**Data under study**

"""

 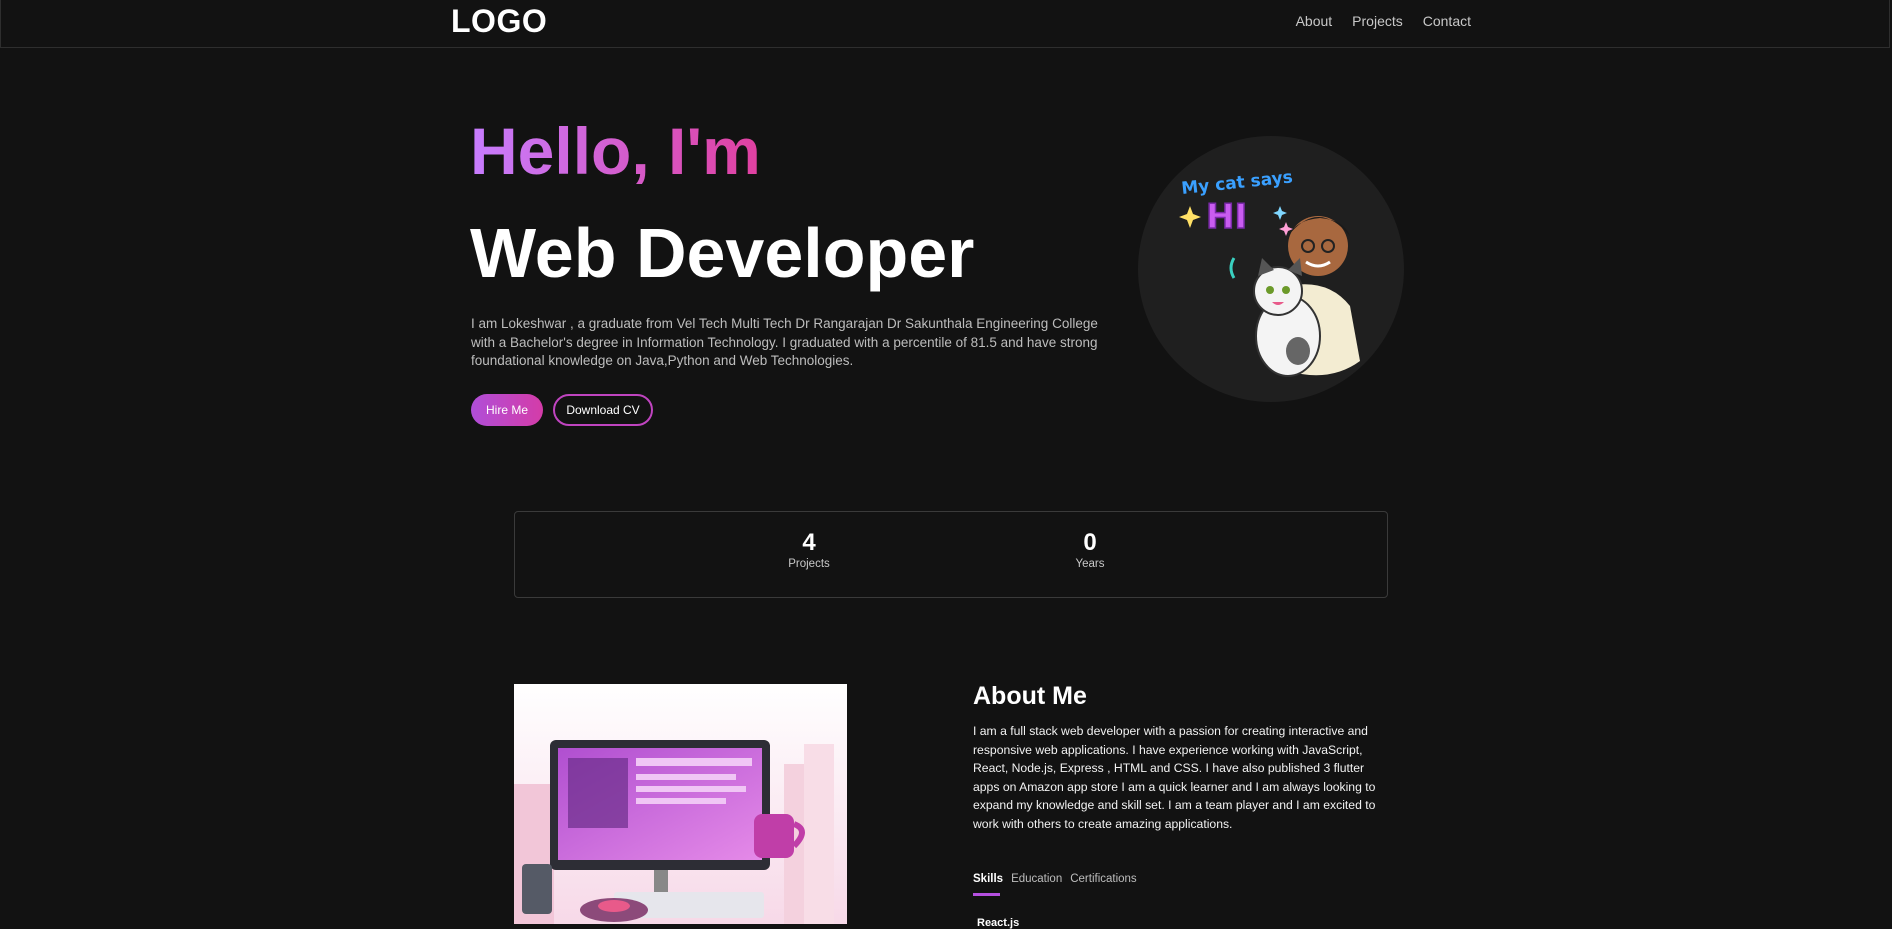 I want to click on nav-link-projects: Projects, so click(x=1378, y=21).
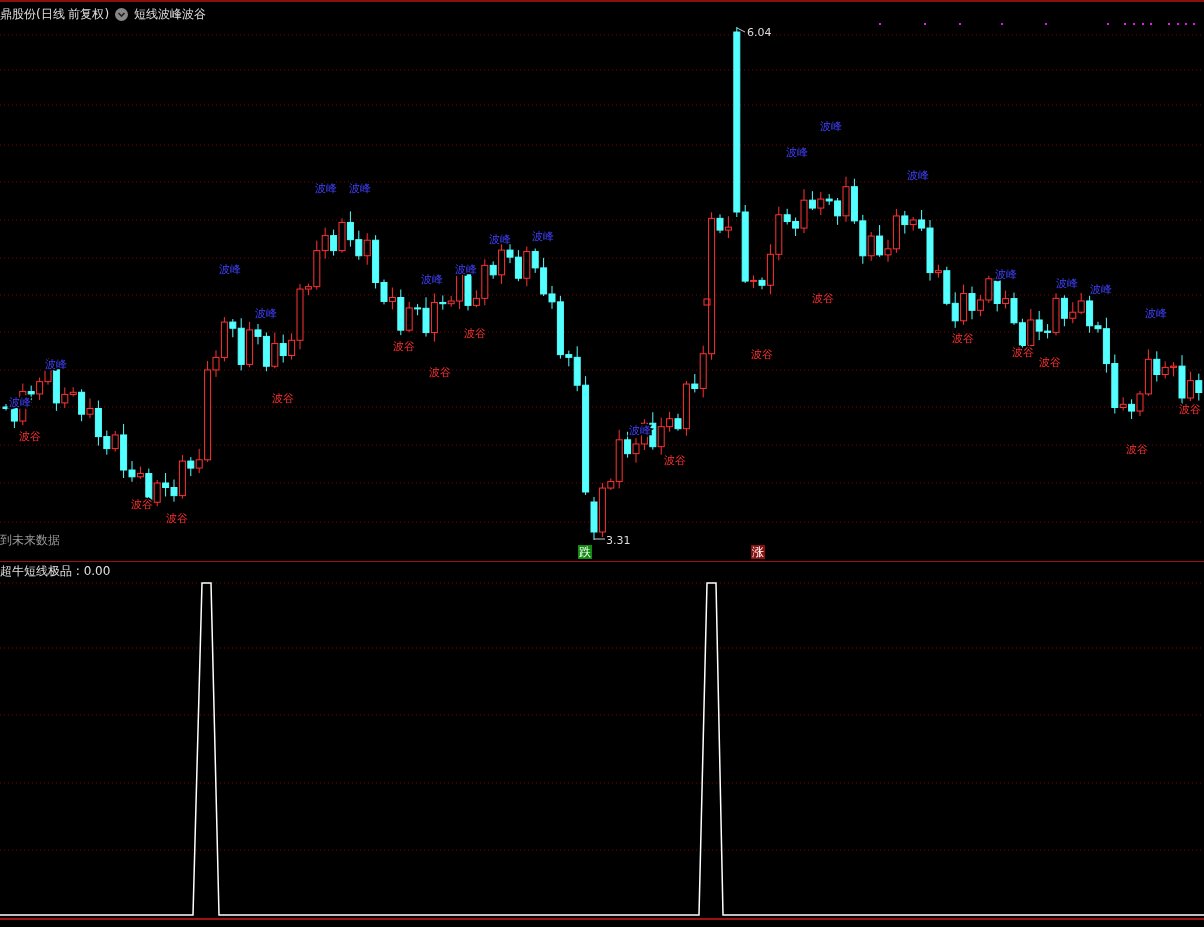  What do you see at coordinates (56, 572) in the screenshot?
I see `indicator-value: 超牛短线极品 : 0.00` at bounding box center [56, 572].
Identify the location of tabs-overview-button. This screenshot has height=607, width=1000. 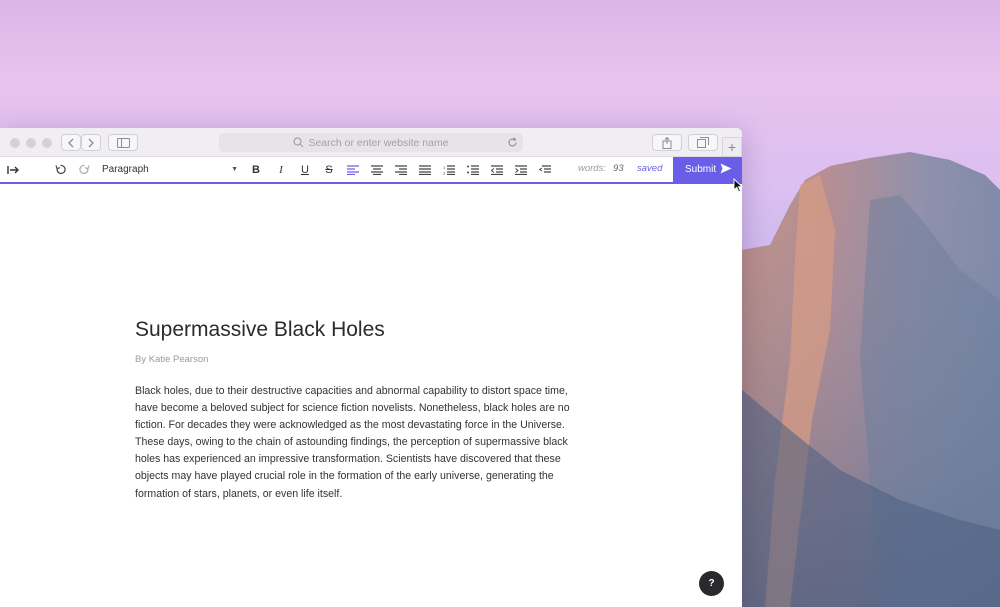
(703, 142).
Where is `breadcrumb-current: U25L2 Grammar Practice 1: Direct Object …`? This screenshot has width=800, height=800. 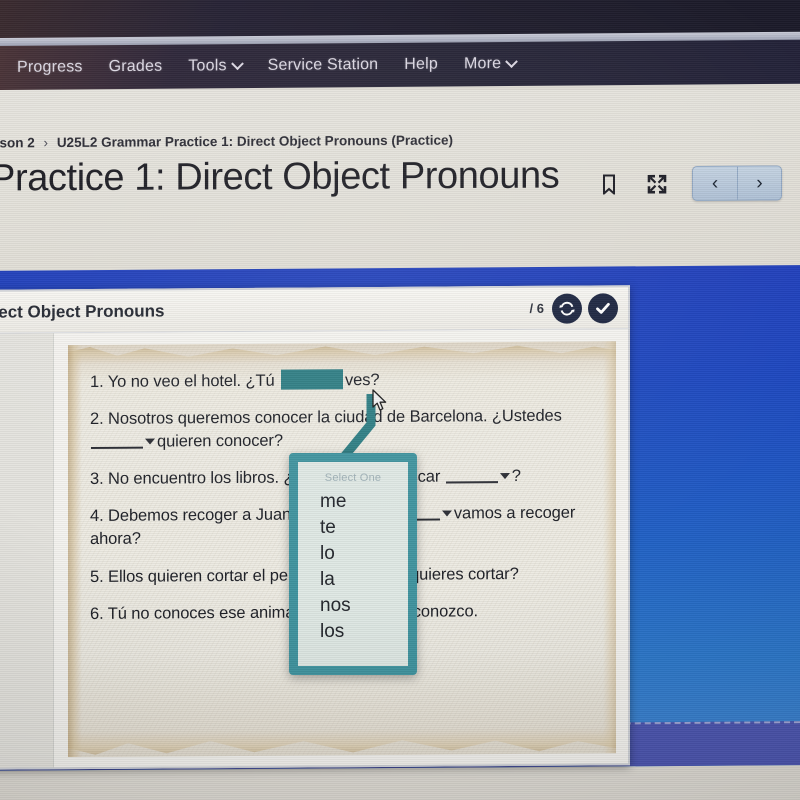 breadcrumb-current: U25L2 Grammar Practice 1: Direct Object … is located at coordinates (255, 142).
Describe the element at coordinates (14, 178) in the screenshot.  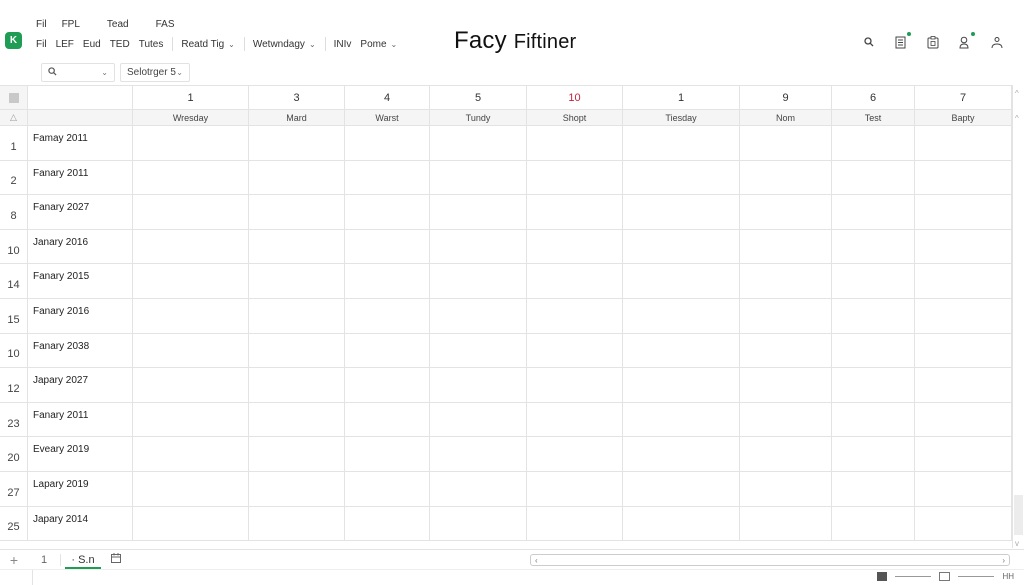
I see `row-number: 2` at that location.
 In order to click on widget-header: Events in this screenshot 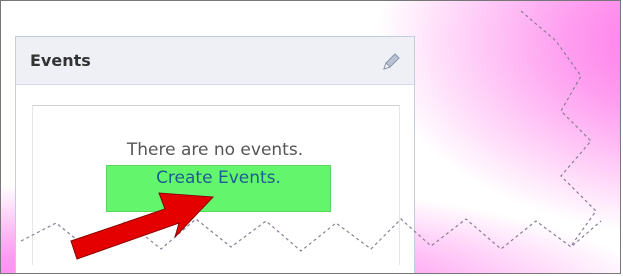, I will do `click(215, 61)`.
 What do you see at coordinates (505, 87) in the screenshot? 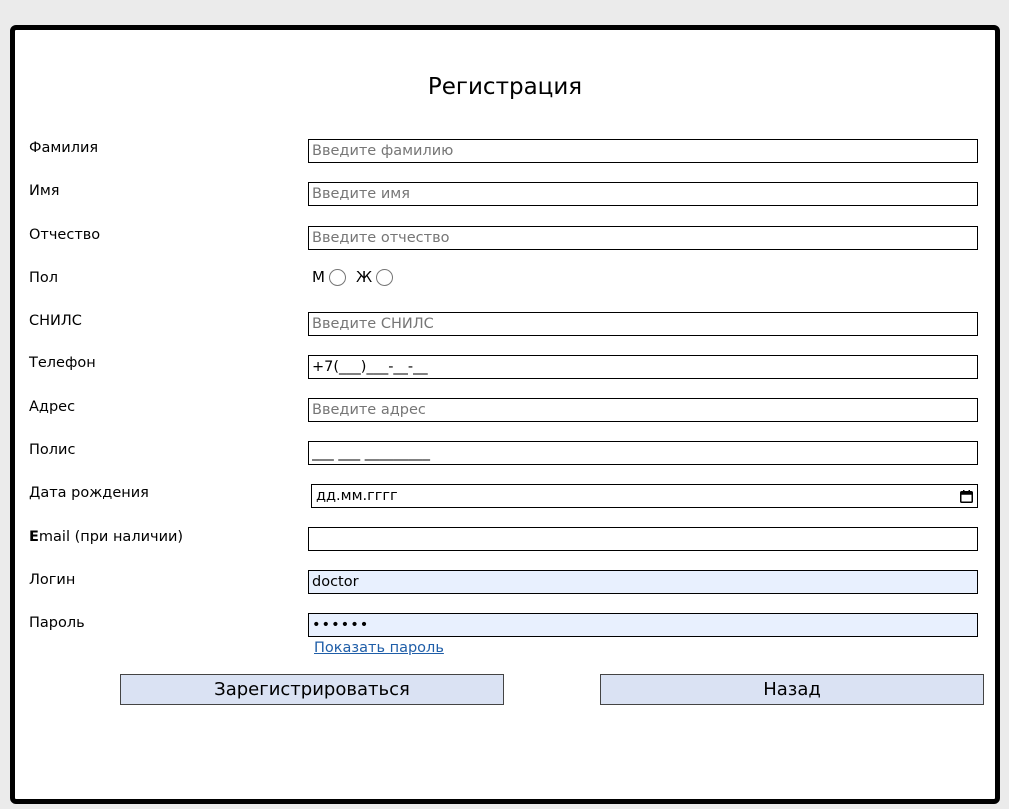
I see `page-title: Регистрация` at bounding box center [505, 87].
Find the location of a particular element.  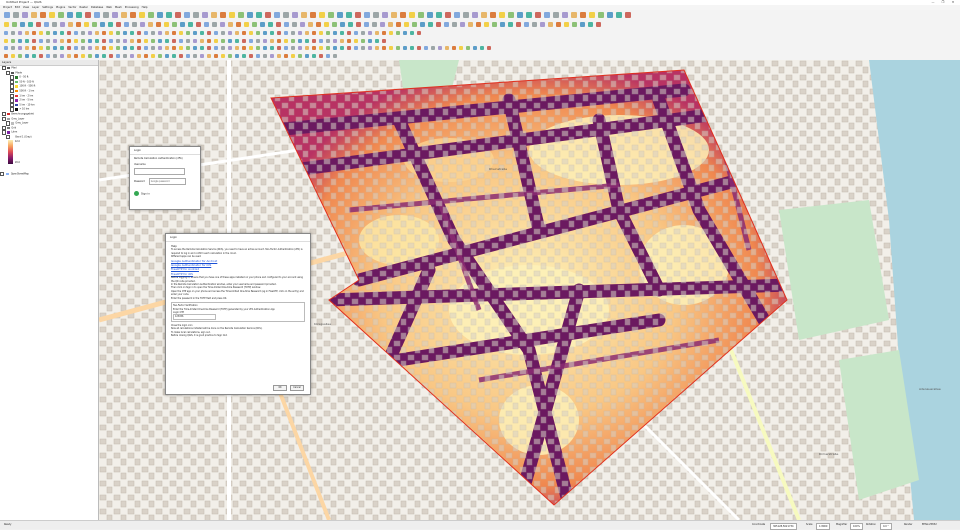

layer-checkbox is located at coordinates (2, 174).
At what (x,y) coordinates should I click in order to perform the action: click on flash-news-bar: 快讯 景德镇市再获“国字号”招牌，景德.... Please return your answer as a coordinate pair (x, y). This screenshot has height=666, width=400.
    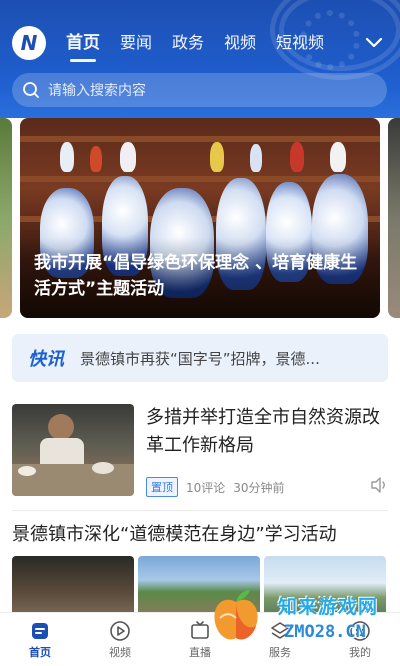
    Looking at the image, I should click on (200, 358).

"""

**Your instructions**
Reproduce the listing from the line containing "At what (x,y)" down through its last line, and leave the pictures out.

**Response area**
At what (x,y) coordinates should I click in order to perform the action: click on flash-news-bar: 快讯 景德镇市再获“国字号”招牌，景德.... Please return your answer as a coordinate pair (x, y). This screenshot has height=666, width=400.
    Looking at the image, I should click on (200, 358).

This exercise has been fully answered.